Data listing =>
_ _ _
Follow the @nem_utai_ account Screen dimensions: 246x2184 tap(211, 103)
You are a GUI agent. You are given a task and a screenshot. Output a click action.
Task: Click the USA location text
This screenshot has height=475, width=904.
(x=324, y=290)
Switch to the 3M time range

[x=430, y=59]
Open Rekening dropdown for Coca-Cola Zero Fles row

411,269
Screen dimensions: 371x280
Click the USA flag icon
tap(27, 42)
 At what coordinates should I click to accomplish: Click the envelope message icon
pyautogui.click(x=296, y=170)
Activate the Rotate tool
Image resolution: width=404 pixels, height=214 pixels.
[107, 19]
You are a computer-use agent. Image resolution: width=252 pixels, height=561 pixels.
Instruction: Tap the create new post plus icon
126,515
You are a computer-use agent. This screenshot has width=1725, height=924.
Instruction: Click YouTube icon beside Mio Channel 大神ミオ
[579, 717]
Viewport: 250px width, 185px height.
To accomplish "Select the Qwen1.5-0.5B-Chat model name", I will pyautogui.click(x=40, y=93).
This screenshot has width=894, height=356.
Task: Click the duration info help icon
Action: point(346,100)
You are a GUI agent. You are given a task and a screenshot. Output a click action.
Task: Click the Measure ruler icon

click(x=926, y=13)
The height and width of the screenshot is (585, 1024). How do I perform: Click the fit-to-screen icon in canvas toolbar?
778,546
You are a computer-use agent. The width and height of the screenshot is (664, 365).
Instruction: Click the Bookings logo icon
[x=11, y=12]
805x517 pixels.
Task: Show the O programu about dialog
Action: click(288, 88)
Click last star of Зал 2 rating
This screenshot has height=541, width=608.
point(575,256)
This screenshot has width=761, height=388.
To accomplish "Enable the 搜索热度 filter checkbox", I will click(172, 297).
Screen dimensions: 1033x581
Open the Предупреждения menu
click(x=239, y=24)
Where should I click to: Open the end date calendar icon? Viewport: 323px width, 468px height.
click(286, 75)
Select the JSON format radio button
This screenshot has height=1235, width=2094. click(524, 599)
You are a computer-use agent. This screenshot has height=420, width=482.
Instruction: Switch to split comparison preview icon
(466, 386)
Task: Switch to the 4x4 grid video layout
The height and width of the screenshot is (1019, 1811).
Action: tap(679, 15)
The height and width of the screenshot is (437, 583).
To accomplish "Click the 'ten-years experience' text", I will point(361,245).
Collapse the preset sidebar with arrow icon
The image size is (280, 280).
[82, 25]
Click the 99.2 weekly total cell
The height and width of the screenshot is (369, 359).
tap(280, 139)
_ _ _
Rewrite the lines of the listing from the line with "has height=420, width=482." through the end of the listing. Keep the requests unchanged, but scale every coordinate in the answers by 1.2 and round each result to a whole number, with halves rounded up.

WRITTEN ANSWER =>
You are a computer-use agent. This screenshot has height=420, width=482.
Instruction: Switch to split comparison preview icon
(559, 463)
Task: Switch to the 4x4 grid video layout
The height and width of the screenshot is (1019, 1811).
Action: tap(815, 18)
The height and width of the screenshot is (437, 583).
To accomplish "Click the 'ten-years experience' text", I will point(433,294).
Collapse the preset sidebar with arrow icon
The image size is (280, 280).
[98, 30]
Click the 99.2 weekly total cell
The height and width of the screenshot is (369, 359).
tap(336, 167)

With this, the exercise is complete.